WHAT TO WORK ON
Rewrite the items from the beginning through the line containing "The image size is (1400, 850).", inclusive, replacing "Identify the location of" with "Find the location of" and keeping everything else unchanged.

##### AVAILABLE DATA #####

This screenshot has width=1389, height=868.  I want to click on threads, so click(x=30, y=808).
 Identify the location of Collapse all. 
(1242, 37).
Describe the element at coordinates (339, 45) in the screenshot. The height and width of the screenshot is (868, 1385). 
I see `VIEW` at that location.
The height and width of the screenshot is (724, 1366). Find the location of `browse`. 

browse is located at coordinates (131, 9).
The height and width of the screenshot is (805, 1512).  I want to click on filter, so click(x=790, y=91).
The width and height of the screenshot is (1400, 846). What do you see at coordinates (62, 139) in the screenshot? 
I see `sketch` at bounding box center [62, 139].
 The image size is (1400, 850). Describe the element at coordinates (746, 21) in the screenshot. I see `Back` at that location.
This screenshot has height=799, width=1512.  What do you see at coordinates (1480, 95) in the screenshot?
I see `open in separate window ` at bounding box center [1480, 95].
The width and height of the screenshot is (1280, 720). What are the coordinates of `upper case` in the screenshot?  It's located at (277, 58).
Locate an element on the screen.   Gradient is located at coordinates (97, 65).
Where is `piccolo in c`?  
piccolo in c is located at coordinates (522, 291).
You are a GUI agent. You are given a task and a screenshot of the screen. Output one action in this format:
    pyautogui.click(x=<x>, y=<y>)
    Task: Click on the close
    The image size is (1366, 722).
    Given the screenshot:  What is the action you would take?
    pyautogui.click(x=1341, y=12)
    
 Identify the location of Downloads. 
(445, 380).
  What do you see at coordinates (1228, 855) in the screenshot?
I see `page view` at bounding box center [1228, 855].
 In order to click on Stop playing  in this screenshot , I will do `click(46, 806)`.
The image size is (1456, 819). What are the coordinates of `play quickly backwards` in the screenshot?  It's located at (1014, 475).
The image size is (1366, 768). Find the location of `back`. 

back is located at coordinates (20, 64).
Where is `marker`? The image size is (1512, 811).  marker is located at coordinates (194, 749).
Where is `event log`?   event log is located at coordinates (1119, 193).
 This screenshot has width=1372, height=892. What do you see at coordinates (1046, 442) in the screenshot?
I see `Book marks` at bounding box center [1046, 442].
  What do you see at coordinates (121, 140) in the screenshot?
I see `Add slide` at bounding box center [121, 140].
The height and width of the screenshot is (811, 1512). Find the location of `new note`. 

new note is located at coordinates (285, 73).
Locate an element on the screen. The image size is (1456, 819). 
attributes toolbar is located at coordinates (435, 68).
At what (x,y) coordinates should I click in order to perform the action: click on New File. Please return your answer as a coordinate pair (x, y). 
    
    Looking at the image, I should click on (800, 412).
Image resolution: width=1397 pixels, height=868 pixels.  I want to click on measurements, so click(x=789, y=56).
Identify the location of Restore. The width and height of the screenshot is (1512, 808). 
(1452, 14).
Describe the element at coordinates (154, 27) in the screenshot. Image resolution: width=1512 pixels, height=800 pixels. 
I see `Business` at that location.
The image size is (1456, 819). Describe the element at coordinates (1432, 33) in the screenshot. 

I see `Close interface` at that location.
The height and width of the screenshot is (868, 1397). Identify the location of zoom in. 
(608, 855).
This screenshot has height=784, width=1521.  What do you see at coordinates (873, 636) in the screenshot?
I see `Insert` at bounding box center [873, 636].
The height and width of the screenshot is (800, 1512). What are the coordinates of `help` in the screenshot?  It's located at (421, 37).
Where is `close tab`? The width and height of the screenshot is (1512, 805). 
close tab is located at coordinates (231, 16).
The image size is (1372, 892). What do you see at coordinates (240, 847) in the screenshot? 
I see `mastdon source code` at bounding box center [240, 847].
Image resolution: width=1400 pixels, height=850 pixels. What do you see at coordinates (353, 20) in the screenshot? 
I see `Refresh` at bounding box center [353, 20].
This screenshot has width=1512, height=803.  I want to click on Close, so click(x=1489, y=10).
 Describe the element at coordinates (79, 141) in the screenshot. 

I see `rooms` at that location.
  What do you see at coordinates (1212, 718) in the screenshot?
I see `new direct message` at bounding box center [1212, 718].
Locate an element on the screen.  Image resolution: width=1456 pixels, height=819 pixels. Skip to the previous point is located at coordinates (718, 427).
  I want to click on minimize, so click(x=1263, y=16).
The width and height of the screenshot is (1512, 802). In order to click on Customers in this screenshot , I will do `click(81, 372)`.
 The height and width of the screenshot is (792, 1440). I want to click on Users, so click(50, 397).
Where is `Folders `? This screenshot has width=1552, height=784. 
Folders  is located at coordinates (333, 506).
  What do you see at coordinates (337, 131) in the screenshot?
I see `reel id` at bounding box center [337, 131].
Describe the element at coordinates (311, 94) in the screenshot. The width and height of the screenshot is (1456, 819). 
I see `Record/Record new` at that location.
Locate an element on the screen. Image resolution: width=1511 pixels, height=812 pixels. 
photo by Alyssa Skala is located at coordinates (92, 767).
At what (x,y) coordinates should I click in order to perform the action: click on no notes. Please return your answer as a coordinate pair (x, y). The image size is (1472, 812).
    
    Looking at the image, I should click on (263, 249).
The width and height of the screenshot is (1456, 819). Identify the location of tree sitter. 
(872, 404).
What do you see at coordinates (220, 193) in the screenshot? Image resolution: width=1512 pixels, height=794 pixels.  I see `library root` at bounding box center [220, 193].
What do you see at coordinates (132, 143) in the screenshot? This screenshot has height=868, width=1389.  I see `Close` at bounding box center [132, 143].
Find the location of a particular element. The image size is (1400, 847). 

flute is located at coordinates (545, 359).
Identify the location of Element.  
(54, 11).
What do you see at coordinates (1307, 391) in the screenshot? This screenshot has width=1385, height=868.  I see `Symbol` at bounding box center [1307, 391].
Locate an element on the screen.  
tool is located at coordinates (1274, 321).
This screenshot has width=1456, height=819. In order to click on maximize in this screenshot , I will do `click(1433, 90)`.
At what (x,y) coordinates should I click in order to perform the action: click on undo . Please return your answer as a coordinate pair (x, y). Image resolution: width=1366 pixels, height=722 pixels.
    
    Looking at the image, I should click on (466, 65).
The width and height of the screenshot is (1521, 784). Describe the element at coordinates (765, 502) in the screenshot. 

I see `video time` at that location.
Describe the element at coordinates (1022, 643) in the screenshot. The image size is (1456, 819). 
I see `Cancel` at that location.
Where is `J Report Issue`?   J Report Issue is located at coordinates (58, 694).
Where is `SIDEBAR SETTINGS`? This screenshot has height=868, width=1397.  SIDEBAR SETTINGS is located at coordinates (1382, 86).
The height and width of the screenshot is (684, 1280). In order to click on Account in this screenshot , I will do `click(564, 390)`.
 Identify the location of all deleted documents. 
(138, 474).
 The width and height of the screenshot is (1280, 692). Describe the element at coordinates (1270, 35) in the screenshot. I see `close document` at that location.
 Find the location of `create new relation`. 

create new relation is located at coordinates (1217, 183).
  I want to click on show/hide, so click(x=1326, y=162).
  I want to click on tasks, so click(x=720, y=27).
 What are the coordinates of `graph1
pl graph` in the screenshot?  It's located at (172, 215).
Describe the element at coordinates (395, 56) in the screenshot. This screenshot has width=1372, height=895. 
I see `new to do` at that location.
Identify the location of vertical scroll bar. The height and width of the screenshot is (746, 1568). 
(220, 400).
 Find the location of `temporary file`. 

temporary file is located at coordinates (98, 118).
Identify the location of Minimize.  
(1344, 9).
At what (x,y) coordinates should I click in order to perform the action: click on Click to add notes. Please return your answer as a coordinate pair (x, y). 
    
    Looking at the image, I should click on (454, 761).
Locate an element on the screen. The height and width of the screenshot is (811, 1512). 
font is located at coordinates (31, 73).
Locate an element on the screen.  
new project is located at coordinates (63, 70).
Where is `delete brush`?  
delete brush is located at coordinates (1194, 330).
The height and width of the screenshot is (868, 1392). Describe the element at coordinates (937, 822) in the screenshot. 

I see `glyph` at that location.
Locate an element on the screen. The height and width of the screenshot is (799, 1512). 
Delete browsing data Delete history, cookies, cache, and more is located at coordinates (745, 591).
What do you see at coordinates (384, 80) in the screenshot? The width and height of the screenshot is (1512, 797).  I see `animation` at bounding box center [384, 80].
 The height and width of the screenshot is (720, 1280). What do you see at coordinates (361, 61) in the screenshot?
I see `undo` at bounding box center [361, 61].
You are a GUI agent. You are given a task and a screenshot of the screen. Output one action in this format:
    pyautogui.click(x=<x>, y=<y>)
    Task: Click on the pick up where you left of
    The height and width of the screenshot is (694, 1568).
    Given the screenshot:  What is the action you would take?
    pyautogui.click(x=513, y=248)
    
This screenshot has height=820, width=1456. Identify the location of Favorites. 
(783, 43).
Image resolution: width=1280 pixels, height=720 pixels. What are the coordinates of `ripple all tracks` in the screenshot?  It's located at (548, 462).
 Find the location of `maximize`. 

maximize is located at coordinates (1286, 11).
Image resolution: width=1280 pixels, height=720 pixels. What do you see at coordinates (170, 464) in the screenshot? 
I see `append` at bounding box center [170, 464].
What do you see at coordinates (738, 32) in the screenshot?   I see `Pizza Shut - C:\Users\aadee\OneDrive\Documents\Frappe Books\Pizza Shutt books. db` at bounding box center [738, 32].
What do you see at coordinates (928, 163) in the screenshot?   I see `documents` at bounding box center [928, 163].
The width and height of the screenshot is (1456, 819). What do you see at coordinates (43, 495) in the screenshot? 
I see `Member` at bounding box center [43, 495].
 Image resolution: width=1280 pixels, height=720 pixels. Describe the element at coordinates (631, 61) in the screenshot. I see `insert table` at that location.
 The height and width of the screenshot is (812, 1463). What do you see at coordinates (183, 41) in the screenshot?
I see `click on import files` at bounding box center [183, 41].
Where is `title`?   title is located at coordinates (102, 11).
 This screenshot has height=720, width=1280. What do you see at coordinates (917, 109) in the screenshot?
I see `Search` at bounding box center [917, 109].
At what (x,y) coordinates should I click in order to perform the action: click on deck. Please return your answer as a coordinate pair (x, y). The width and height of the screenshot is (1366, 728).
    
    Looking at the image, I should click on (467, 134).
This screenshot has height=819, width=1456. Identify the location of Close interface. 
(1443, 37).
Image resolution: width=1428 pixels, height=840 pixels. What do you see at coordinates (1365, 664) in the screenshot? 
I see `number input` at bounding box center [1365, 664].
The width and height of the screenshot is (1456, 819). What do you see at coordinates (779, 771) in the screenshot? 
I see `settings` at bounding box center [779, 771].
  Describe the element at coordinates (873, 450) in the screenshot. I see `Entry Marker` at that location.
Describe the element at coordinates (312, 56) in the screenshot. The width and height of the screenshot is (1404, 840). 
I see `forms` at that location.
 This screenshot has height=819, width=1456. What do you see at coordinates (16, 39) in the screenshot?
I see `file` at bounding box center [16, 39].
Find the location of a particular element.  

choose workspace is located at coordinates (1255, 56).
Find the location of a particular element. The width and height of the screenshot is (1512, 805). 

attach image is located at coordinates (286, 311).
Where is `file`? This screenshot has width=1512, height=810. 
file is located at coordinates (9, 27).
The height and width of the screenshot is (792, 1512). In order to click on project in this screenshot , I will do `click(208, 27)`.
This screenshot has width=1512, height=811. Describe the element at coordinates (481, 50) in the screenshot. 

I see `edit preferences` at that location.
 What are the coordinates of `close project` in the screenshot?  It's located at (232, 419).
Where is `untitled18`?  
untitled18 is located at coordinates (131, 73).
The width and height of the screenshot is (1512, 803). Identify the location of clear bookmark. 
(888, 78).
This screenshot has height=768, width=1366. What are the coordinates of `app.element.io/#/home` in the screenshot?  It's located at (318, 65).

#####

RESPONSE TO THE TASK
This screenshot has width=1389, height=868.  I want to click on threads, so click(x=30, y=808).
 Find the location of Collapse all. 
(1242, 37).
Describe the element at coordinates (339, 45) in the screenshot. The height and width of the screenshot is (868, 1385). 
I see `VIEW` at that location.
The height and width of the screenshot is (724, 1366). Find the location of `browse`. 

browse is located at coordinates (131, 9).
The height and width of the screenshot is (805, 1512).  I want to click on filter, so click(x=790, y=91).
The width and height of the screenshot is (1400, 846). What do you see at coordinates (62, 139) in the screenshot? 
I see `sketch` at bounding box center [62, 139].
 The image size is (1400, 850). Describe the element at coordinates (746, 21) in the screenshot. I see `Back` at that location.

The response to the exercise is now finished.